Lend273 wrote:
Up until now I have been using Super Duper once a week to back up my macs.
Now that I have a new iMac and Snow Leopard I am thinking about using Time Machine.
Since you have an iMac, why not just connect the drive directly? It will be
much faster and more reliable.
I would probably want to do the nightly backup via wireless network utilizing my Apple Airport Extreme system.
That works for some, but it's "iffy" and +*not supported by Apple.+* See the
Using Time Machine with a USB drive connected to an Airport Extreme *User Tip,* also at the top of this forum.
How efficient would this be?
The first backup copies everything, of course. That would take, +*very roughly,+* about 18 hours via Ethernet, longer via WIFI, but there is a way to start it over the network, then finish via USB or F/W. USB would take perhaps 10 hours, F/W 400 maybe 8, F/W 800 about 5.
How reliable?
As noted in the link, it varies. While I learned long ago (the hard way, of course 😟 ) never to trust my backups to a single app or piece of hardware (no app is perfect; all hardware fails, sooner or later), that's even more important if you decide to do this. On occasion, your backups may come up corrupted. Sometimes Disk Utility can fix them, sometimes +Disk Warrior+ can, sometimes nothing can, and you have to erase and start over.
Thus I'd recommend
continuing to do SD backups, perhaps to a portable external HD you can take off-site, no matter how you do TM backups.
After the nitial backup, how long would the nightly backup take?
TM backups run hourly, not nightly, as long as your Mac is awake and the destination is availabe.
That depends mostly on how much you change between backups and how good your WIFI connection is.

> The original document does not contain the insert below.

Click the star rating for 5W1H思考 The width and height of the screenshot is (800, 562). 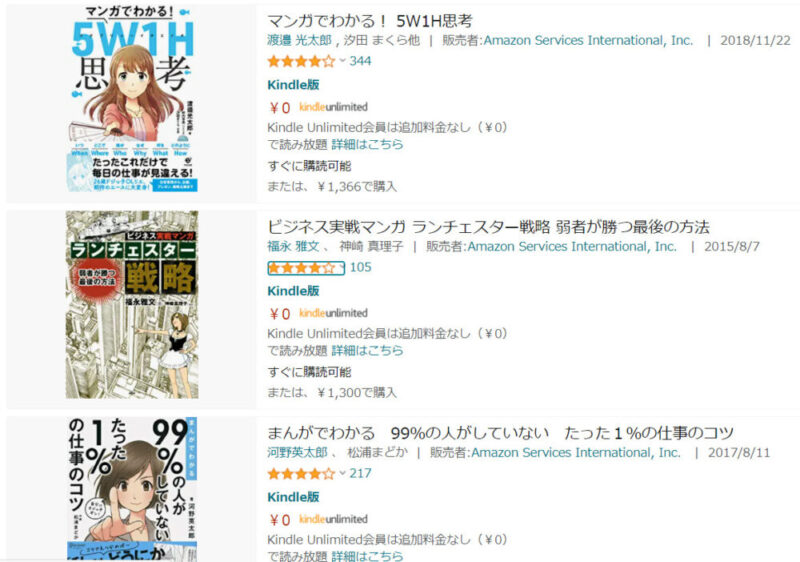tap(301, 61)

Unless I've added or changed something big, I rarely notice them, unless I happen to see the icon spinning. But if you add or change significant amounts of data, especially over the same WIFI connection, you'll see a slowdown.
You mentioned multiple Macs -- you can back other Macs up over your network to the same disk (preferably a different partition), or a different one, connected to your iMac. See #22 in the
Frequently Asked Questions *User Tip,* also at the top of this forum.
You might want to review this:
Time Machine Tutorial
and perhaps browse the rest of he
FAQ Tip.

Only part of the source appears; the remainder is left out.